Timothy Ogden’s recent blog post, “Freeing the Knowledge,” persuasively argues that social sector organizations may be shortchanged (my term) when they engage academic researchers under academic rules. The prevailing model is to fund academics to build proprietary datasets to answer questions that interest them based on where the research can get published, with little concern for how accessible it is to the broader public. This often results in missed opportunities in terms of the timeliness, breadth, quantity, actionability, and publicity of insights generated.

I like his proposals, but an interesting question Timothy’s post raised in my mind is: when does it make sense for NGOs to outsource their research to academics? To my mind, this hinges on what the research is for.

A clear area where academic-grade research is warranted is in impact assessments. Because these studies are generally ultimately commissioned to drive general advocacy, inform policy discussions, and influence allocation of funds decisions beyond the specific project being analyzed, there is very little point to an impact study that doesn’t stand up to scrutiny. Let’s face it: academic independence helps bring credibility, not only rigor. In today’s development scene, having data, especially if it is certified by well-known academics, is a matter of branding as much as anything else.
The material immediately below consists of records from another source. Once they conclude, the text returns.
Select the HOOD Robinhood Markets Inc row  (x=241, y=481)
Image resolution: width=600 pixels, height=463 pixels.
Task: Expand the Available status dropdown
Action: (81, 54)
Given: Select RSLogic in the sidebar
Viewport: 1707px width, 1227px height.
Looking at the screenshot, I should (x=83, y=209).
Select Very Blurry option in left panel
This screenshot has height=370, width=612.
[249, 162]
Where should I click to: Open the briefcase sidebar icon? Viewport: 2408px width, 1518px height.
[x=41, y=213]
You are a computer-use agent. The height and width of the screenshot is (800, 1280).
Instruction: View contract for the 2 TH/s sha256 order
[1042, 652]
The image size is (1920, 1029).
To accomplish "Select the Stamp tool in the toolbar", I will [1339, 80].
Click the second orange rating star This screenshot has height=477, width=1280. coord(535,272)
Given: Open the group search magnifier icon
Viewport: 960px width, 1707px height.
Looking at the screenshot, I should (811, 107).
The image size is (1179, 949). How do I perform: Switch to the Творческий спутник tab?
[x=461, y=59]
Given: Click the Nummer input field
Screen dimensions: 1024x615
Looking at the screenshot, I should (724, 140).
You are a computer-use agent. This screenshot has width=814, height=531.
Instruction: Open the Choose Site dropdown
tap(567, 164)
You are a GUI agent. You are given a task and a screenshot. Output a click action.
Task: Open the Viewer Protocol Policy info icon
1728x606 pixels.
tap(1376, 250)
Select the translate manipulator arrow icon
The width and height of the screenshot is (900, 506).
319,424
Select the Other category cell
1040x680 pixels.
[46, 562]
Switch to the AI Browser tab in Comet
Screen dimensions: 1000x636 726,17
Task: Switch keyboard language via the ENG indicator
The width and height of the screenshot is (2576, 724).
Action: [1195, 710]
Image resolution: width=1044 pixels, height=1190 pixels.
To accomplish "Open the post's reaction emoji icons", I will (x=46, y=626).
While that’s the case, the social sector will continue to struggle to find ways of fixing the incentive problems that Timothy outlines; much of the problem is self-inflicted.

Also, I could easily be convinced that knowing all the intricacies of how to avoid sample pollution need not be a core skill that every NGO must have. Given all this, the outsourced research model seems appropriate, unless you are very large and can afford to have a dedicated team doing just that.

But when it comes to questions of marketing or service design, where what you are measuring is not impact but uptake, it is less clear to me whether the research needs to meet the same high academic standards. (This is not to say that impact becomes irrelevant, but presumably once you have established a credible linkage between usage and impact, then you don’t need to bring the analysis back to impact every time you want to improve your intervention.)

Say that you want to study whether the packaging of a product makes clients consume more of your service. I’d be inclined to apply the 80/20 rule there; it’s a matter of value for money. Instead of doing one expensive study with the requisite representative samples, I might see merit in doing five cheaper, quick-and-dirty studies for the same price and test many more variations around the concept. There are many concrete marketing and design features that you could vary when you are designing a service, and you are not going to do a full-ticket price experiment on each.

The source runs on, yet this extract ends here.